4年生の先輩が引退して少し経った。
春の大会前だが、昨日からの記録的な豪雪で、部活やるどころか、電車も止まって完全に休講状態なので家に引きこもっている。
正直、私も含めて部員皆レポートやら課題やらでひーひー言っていたのでありがたい休暇だ。
「手、止まってるよ」
「酒…酒くれ…」
「アル中みたいな事を言うな」
余裕で自分の課題を終えた唐沢くんは、人の部屋でだらだらしながら私を監視していた。主にアルコール摂取の。
唐沢くんが来るまでは酒片手に課題出来たのに!冬は期間限定のチューハイとか多いのに!私の楽しみ奪いやがって!
「終わったら飲んでいいんだよ」
「終わるかよ、こんな課題!」
もういっそ代わりにやってもらいたいくらいだけど、学部も学科も違う唐沢くんにこの訳分からん課題を押し付ける訳にもいかない。…と思いきや。
「それ必修だったから前期で取ったけど、自分なりに考えて書けば評価もらえるよ」
「早くそれを言え!…助けて唐沢くーん」
「丁重にお断りします」
まるで外の雪のように冷たい。
仕方ないか。答えがあるような課題じゃないし、唐沢くんが書いた内容教えてもらったら、多分パクったのバレるし。
むすっとしながら課題と向き合って大分時間が経った頃、香ばしい匂いが漂ってきた。
「チャーハンだ!」
「正解」
台所の方を振り返れば、唐沢くんが馴れた手つきで料理していた。
相変わらずコンビニ飯生活を続けていた私に、心底呆れた唐沢くんが料理を恵んでくれるようになって、おかげで胃袋は満たされたが、その分アルコールは制限される。
料理と酒、どちらを優先させるか…。究極の選択だ…。
「出来たよ」
「飯ー!」
ほかほか湯気の立つお皿を持ってきた唐沢くんからお皿を受け取って、課題をどかしたテーブルの上に置いた。

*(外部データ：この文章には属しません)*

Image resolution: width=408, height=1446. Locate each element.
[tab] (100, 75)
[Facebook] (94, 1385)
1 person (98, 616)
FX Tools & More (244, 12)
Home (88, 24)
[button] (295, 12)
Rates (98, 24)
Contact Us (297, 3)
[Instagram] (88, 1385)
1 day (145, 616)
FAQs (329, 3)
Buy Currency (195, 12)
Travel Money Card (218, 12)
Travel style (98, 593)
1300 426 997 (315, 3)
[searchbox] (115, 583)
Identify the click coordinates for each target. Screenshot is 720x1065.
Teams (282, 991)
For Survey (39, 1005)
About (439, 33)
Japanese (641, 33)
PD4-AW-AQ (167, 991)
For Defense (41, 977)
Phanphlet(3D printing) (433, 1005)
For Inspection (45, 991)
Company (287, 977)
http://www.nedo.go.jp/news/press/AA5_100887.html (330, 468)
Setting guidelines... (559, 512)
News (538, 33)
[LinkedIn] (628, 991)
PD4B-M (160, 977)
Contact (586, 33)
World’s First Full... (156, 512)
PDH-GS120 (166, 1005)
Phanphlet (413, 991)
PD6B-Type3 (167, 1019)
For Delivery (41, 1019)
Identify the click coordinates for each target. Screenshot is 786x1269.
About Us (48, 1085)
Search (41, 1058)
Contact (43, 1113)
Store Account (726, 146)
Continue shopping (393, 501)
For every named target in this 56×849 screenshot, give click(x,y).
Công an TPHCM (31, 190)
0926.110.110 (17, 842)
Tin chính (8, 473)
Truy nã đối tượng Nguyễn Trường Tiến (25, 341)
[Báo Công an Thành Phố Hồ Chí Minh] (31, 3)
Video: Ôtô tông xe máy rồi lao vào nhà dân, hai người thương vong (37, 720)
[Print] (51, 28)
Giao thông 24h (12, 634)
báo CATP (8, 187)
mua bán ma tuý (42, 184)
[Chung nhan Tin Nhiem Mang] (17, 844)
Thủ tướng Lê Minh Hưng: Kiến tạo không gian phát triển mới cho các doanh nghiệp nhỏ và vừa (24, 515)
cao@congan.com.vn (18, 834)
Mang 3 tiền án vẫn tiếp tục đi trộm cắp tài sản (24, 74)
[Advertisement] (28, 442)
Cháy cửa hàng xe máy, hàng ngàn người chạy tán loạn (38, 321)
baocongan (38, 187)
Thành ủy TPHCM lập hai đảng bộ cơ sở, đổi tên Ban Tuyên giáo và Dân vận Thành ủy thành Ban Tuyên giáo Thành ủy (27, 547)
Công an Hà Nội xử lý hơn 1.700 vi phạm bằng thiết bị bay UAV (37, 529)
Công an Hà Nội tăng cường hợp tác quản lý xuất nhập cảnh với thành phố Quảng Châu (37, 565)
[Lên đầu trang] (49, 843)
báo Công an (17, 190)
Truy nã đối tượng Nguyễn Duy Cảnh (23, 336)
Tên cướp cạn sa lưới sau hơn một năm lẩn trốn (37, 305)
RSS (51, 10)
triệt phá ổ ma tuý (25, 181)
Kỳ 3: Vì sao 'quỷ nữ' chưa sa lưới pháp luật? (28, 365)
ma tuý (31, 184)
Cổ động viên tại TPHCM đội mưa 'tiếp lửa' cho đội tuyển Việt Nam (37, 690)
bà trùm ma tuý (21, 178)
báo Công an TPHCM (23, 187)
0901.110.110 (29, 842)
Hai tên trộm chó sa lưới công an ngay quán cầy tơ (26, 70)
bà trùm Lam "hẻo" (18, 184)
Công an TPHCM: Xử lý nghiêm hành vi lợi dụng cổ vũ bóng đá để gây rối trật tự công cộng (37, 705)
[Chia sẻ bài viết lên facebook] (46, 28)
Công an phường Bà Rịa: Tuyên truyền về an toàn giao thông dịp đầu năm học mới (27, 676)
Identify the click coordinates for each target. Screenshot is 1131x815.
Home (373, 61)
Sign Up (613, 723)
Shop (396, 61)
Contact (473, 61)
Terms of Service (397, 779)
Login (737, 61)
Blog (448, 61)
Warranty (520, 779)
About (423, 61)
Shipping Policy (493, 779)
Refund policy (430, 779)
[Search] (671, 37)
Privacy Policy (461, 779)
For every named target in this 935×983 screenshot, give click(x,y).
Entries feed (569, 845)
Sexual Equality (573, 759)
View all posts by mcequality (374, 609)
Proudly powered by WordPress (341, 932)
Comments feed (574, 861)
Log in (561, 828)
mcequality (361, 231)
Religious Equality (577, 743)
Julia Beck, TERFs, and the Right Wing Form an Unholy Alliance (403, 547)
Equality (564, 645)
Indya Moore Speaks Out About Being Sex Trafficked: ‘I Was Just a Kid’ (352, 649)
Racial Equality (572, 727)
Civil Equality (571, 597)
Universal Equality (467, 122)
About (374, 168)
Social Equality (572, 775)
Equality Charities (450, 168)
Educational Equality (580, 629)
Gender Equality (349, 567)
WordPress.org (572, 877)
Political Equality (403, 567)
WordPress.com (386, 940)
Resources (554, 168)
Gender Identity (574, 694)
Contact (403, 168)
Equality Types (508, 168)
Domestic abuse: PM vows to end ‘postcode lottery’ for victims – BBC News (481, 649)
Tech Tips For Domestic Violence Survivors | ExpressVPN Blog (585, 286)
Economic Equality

結局は『腹が減っては戦は出来ぬ』って事で料理優先になるわけだけど、これはきっと私から酒を奪うために胃袋を掴むという恐ろしい策略に違いない。
悔しいが完敗だ…。見た目通りおいしい…。
「私より料理上手いとか、唐沢くん、あんたモテるぜ!保証する!」
ぐっと親指を立ててウィンクしてやると、つまらなさそうな顔をされた。
「豆腐を切ることしか出来ない人と比較されても…」
豆腐だって切れば冷奴!煮れば湯豆腐だぞ!立派な料理だ!舐めんな!料理出来てる!
私の反論には耳を貸さずに「チャーハン冷めるよ」とだけ言われたので、租借したチャーハンと一緒に悔しさも喉の奥に飲み込んだ。
悔しい…けど、私が作るよりおいしいんだよな…。
「ごちそうさまー」
テーブルの上に空っぽの食器が並ぶ。
唐沢くんはタイミングよく湯呑に温かいお茶を注いでくれて、それに口を付けつつ、実家にいた頃を思い出した。
一人じゃないってやっぱりいいな…。
「どうかした?」
訝しげに唐沢くんが見てくる。
そりゃそうだ。突然一人で笑い出したら気になるよな。
「さーあなー」
余計に険しくなる視線を避けて窓を見る。
外はまだまだ雪が降っていてすきま風が寒いけれど、この部屋の中は温かかった。